流し目など送りつけられても、瞬としては、
「うん。地上の平和は、生涯をかけて追い求めるに値するものだよね」
という言葉でもって、氷河からの贈り物の受け取りを拒否することしかできなかったのである。

そんな言葉で 流し目を跳ね返され、氷河が むっとする。
が、時計で時刻を確かめて、それも仕方のないことと思い直したのか、氷河は 話を彼の店のアルバイトに戻した。
「グラスを切らずに磨けるようになったんだ。雑な掃除やフルーツのカッティングくらいのことなら、教育と 当人の努力でどうにかなるかもしれないが――」
もちろん オレンジを切るくらいのことは、教育と努力で できるようになるだろう。
聖闘士になるための修行の過酷と困難に比べたら、それくらいのことはシュラには何でもないこと(のはず)である。

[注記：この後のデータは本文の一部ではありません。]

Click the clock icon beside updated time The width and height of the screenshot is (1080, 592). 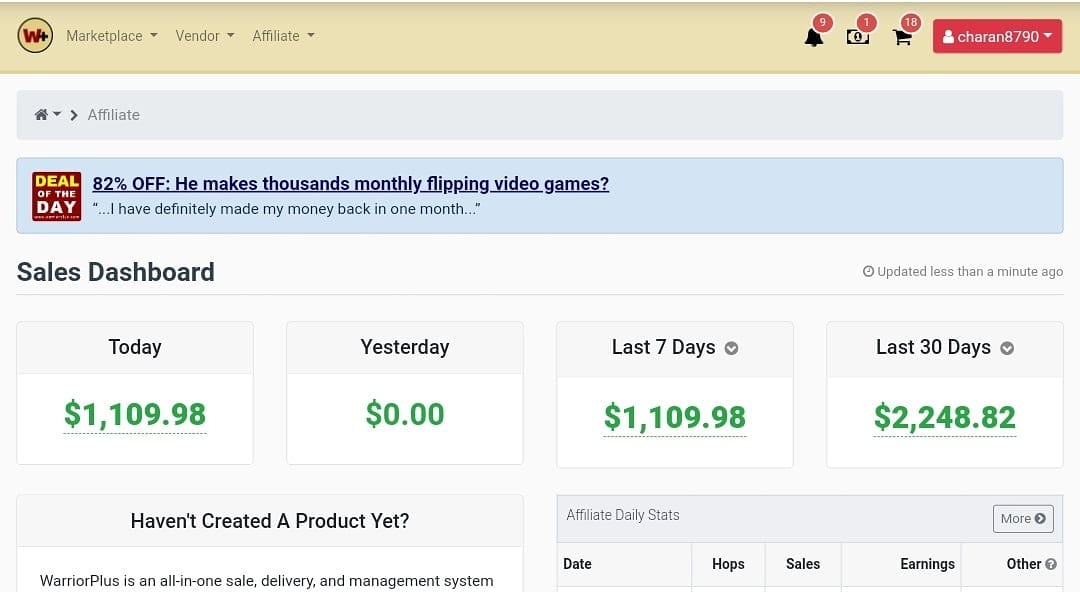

「肉体年齢は未成年で、見た目は俺より老けていて、23歳までの記憶がある。シュラは、その存在自体が ややこしすぎるんだ。未成年が酒類を扱う店でバイトをしてはならないということはないが、全く問題がないというわけでもない。シュラ自身には、“使えない”という大問題以外に 問題はないんだが、石頭の紫龍が『バーでのバイトなど やめさせろ』と、うるさくてかなわん。クロノスも考え無しなことをしてくれたもんだ。せめて、“時を移動するのは20歳以上の聖闘士”というルールでも決めておいてくれれば、こんな面倒なことにはならなかったのに」
「未成年タイムワープ禁止なんてルールがあったら困るよ。僕たちが前聖戦に飛んだ時も10代だったでしょう」
「クロノスが、20歳ルールを定めていてくれれば、俺たちは あんな苦労をせずに済んだんだ」

その苦労を クロノスに求めたのがアテナだったことを、氷河は忘れたのか、忘れた振りをしているのか。
素で忘れているのなら、思い出させるようなことはしない方が(アテナと氷河自身のために)いいだろうし、忘れた振りをしているのなら、その事実を指摘するのは野暮というもの。
瞬は曖昧な微笑で、その件をごまかした。

「まあ、無責任で いい加減なギリシャの神なぞに ルールだの節度だのを求める俺が間違っているんだろうが、それにしても忌々しい。時の神というものは、時の流れが乱れないようにするのが 本来の役目だろう」
「それはそうだろうけど、あまり神様の悪口は言わない方がいいよ。特にクロノスの悪口は。何をされるかわかったものじゃない」
「既に、やりたい放題をされて、散々 迷惑を被っている。あの いい加減で無能な時の神に、これ以上 何ができるというんだ!」

『何ができるのか』と、もしクロノス当人に尋ねていたら、彼は おそらく『何でもできる』と答えていたに違いない。
何でもできるから――時の流れを乱すことも治めることもできるから――彼は、彼にできることをしたのだ。
『あの いい加減で無能な時の神に、これ以上 何ができるというんだ!』と、苛立たしげに氷河が毒づいた その瞬間、彼と瞬の前に 突然 子供が一人 現われた。